Dear Editor,

Heat shock proteins (Hsps) occur in nearly all organisms 1, and usually act as molecular chaperones, promoting correct refolding and preventing aggregation of denatured proteins 2. Based on molecular weight, Hsps can be categorized into several families, including Hsp90, Hsp70, Hsp60, Hsp40 (so-called large Hsps) and small Hsps (sHsps, with the molecular weights varying from 12 to 43 kDa).

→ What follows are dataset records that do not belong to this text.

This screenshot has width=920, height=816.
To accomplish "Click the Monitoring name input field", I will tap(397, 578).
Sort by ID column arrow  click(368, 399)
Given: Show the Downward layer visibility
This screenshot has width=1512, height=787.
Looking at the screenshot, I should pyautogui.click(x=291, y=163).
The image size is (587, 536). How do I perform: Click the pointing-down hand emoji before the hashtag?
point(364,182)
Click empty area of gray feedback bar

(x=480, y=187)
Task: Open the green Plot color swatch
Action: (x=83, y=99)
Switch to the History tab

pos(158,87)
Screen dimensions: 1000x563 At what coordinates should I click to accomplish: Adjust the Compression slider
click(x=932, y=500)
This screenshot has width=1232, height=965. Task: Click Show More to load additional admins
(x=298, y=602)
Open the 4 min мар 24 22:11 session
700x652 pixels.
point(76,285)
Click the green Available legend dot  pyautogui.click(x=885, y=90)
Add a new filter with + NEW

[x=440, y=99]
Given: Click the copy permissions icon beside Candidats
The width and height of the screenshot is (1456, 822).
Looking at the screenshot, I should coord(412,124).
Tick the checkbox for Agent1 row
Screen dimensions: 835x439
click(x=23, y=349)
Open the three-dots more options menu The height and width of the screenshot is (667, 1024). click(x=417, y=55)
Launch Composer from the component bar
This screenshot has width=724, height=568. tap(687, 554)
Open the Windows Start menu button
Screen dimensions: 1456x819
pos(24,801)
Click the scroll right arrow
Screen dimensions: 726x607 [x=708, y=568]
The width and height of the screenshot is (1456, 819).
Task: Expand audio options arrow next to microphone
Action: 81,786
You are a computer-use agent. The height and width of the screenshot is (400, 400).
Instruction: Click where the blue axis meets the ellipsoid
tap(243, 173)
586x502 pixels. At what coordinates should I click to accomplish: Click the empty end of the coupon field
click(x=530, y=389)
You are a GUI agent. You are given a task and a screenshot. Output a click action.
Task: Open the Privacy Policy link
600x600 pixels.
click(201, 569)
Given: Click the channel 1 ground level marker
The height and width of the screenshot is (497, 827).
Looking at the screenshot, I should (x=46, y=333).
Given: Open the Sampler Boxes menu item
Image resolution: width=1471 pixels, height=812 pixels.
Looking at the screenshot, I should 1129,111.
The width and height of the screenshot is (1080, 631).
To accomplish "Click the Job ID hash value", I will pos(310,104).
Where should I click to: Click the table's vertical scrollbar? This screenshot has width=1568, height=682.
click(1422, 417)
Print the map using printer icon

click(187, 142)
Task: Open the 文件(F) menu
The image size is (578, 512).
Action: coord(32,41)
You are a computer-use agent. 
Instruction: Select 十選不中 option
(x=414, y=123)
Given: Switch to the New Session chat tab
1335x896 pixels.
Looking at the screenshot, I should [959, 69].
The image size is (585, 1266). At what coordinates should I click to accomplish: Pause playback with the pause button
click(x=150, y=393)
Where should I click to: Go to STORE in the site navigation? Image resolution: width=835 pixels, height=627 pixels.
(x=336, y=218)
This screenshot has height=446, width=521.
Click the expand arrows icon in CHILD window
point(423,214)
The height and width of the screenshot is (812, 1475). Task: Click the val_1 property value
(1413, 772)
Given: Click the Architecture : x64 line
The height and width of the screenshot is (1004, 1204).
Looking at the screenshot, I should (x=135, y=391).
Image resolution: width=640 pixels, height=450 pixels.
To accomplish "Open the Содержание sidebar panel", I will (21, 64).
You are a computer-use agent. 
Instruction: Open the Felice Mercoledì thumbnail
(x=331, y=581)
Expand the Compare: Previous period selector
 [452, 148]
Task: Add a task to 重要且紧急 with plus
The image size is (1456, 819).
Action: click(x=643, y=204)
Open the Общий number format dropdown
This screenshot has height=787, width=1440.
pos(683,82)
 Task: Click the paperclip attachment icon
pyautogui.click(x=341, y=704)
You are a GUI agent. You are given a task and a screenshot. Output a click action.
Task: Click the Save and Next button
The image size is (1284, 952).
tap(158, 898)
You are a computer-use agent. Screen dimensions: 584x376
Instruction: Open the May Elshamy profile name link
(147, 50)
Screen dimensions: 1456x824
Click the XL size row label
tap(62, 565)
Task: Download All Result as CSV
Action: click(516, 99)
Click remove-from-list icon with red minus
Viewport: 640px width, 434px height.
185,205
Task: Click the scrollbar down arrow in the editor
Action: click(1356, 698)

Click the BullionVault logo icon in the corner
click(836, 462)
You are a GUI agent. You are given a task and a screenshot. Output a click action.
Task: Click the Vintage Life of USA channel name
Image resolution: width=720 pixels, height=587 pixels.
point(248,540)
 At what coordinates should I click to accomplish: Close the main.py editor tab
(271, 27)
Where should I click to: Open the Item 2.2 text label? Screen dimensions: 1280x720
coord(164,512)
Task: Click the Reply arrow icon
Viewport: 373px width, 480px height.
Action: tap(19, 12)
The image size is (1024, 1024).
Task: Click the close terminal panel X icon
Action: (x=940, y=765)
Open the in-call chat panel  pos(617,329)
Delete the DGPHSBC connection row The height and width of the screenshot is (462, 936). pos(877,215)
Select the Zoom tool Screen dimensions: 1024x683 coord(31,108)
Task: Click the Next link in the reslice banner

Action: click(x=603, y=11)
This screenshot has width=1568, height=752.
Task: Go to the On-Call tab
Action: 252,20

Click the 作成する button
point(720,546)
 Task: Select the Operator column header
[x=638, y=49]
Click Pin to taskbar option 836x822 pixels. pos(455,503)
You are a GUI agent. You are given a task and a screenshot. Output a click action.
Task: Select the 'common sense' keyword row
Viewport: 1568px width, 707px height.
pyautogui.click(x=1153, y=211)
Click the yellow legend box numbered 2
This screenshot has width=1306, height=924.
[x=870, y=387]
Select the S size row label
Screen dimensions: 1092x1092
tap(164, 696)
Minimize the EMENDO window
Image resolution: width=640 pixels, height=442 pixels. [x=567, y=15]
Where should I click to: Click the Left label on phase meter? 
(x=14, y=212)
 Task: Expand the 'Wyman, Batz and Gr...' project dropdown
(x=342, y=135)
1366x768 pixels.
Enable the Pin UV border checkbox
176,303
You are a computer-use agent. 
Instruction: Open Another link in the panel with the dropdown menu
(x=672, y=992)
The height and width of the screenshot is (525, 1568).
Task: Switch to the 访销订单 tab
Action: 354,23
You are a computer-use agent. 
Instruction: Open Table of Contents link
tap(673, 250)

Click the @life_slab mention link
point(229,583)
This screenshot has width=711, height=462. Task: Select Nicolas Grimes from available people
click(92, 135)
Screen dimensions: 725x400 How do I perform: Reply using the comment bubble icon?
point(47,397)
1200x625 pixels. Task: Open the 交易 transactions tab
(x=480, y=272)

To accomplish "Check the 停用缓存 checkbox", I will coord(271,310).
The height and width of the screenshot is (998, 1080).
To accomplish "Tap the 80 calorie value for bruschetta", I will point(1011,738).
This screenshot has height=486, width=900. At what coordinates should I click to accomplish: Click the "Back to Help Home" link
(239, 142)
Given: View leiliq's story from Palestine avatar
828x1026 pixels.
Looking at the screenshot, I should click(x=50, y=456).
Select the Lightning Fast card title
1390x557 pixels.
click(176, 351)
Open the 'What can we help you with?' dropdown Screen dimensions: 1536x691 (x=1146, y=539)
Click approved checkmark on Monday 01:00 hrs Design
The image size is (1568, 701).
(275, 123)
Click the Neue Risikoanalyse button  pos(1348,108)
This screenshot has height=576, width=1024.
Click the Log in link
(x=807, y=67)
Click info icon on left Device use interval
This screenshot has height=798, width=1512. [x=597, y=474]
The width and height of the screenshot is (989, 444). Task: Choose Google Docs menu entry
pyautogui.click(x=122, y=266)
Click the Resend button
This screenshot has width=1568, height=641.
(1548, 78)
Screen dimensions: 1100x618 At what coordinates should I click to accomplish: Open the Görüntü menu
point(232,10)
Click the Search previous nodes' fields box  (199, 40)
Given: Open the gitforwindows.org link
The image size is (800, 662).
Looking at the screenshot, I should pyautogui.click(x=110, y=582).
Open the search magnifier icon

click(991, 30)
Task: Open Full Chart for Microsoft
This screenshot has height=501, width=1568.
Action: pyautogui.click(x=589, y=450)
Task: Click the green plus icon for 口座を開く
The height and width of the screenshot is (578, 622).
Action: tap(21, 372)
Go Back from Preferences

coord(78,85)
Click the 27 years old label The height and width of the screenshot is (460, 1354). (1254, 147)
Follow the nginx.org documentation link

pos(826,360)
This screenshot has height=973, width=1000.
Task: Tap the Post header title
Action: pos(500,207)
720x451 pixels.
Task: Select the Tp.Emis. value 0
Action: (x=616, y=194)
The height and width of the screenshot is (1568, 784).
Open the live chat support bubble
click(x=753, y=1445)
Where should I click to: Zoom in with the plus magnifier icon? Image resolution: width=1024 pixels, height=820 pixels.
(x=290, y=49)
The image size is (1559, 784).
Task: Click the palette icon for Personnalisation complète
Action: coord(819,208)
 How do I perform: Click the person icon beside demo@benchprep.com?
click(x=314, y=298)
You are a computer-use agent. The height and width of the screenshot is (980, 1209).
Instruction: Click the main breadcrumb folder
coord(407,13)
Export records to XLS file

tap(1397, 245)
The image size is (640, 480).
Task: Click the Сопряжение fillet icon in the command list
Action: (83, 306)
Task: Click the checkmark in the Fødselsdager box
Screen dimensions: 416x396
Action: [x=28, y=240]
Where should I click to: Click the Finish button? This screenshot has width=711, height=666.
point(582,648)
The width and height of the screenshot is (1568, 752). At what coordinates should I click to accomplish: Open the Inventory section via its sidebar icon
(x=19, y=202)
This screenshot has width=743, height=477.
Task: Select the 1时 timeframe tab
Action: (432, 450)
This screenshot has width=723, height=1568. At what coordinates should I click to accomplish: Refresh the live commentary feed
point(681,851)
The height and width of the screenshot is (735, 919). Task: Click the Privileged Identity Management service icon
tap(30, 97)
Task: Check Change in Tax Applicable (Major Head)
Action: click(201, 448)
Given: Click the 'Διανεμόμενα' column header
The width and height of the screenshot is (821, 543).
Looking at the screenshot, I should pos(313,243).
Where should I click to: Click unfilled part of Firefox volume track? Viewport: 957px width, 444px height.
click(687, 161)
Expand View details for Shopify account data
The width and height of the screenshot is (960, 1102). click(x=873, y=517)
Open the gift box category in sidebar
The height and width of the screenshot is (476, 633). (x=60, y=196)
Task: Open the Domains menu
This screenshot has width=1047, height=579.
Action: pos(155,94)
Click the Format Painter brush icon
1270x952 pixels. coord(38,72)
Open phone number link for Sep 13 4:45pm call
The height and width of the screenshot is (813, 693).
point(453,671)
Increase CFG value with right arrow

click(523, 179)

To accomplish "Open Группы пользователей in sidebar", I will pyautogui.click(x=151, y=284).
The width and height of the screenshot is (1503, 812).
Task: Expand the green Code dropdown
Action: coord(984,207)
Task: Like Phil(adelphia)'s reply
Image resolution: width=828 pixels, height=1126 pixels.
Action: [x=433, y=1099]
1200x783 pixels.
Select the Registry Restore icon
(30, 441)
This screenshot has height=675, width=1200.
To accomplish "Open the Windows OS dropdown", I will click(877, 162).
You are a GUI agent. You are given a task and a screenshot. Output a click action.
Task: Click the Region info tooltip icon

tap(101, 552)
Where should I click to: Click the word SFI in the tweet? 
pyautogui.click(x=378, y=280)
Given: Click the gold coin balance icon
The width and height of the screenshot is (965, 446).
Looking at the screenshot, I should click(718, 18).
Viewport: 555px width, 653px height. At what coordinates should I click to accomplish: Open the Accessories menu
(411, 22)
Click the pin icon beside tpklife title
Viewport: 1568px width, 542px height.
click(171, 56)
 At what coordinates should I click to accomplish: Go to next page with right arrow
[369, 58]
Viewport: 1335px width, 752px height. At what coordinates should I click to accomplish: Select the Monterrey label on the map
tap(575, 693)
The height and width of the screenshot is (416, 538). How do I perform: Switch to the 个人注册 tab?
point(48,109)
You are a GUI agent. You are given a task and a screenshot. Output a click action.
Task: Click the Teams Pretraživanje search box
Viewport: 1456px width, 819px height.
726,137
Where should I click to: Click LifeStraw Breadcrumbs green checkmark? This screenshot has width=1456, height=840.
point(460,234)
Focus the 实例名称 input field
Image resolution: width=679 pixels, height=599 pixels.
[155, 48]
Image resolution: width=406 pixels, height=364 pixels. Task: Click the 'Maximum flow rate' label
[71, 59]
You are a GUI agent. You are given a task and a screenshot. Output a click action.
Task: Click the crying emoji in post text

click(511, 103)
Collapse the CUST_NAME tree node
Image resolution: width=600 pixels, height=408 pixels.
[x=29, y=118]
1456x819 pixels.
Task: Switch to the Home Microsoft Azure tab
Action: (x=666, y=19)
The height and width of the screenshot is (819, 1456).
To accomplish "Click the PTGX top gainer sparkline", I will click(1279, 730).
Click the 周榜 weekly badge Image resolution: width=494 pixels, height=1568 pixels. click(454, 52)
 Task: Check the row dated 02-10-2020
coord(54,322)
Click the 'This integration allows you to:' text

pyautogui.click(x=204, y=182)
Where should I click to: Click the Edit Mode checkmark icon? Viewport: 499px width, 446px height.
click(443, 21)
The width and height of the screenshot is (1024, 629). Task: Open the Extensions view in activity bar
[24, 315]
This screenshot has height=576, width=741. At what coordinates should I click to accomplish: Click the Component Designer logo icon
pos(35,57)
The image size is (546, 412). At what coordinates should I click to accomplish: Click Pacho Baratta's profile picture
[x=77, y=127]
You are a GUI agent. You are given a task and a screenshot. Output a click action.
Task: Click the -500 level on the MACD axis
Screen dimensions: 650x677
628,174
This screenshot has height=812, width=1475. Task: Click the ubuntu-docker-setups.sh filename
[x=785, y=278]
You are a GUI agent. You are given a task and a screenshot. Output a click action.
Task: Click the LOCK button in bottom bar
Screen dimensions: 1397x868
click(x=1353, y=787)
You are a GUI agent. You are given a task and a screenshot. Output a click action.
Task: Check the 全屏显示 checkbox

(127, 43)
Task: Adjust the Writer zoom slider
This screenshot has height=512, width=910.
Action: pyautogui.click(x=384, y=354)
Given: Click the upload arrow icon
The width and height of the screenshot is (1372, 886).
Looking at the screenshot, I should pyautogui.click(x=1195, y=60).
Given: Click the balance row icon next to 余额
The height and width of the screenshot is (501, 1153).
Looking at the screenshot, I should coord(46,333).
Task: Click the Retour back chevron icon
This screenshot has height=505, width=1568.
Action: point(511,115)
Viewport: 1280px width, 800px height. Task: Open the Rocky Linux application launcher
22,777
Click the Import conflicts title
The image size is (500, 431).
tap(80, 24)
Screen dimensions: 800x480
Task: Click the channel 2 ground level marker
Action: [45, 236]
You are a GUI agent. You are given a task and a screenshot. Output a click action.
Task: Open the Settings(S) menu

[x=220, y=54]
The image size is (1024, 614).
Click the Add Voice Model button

Extensive studies have been carried out on the evolution of individual Hsp families, which indicate that the Hsps are organellar proteins 3, 4. The endosymbiont theory (or gene transfer) is widely accepted to explain the origin of organelle-localized proteins 5. However, some Hsps, such as chloroplast (CP) Hsp90s, do not conform to this rule, and they appear to arise from the endoplasmic reticulum (ER) version rather than from the cyanobacteria 3, 4. Moreover, the origins of mitochondria (MT) versions of both Hsp90s and Hsp40s presented in our study do not agree with the gene transfer theory. In order to fully understand the evolutionary lineage of the Hsp superfamily, we retrieved the Hsp analogs from diverged eukaryotic organisms from the GenBank (Table S1-S2), and constructed phylogenetic trees for each Hsp family. Intriguingly, we found that the large and small Hsp families had different evolutionary patterns and lineages, and that gene replacement (i.e. intruding eubacterial genes replacing pre-existing nuclear counterparts) could be another evolutionary mechanism in the large Hsps.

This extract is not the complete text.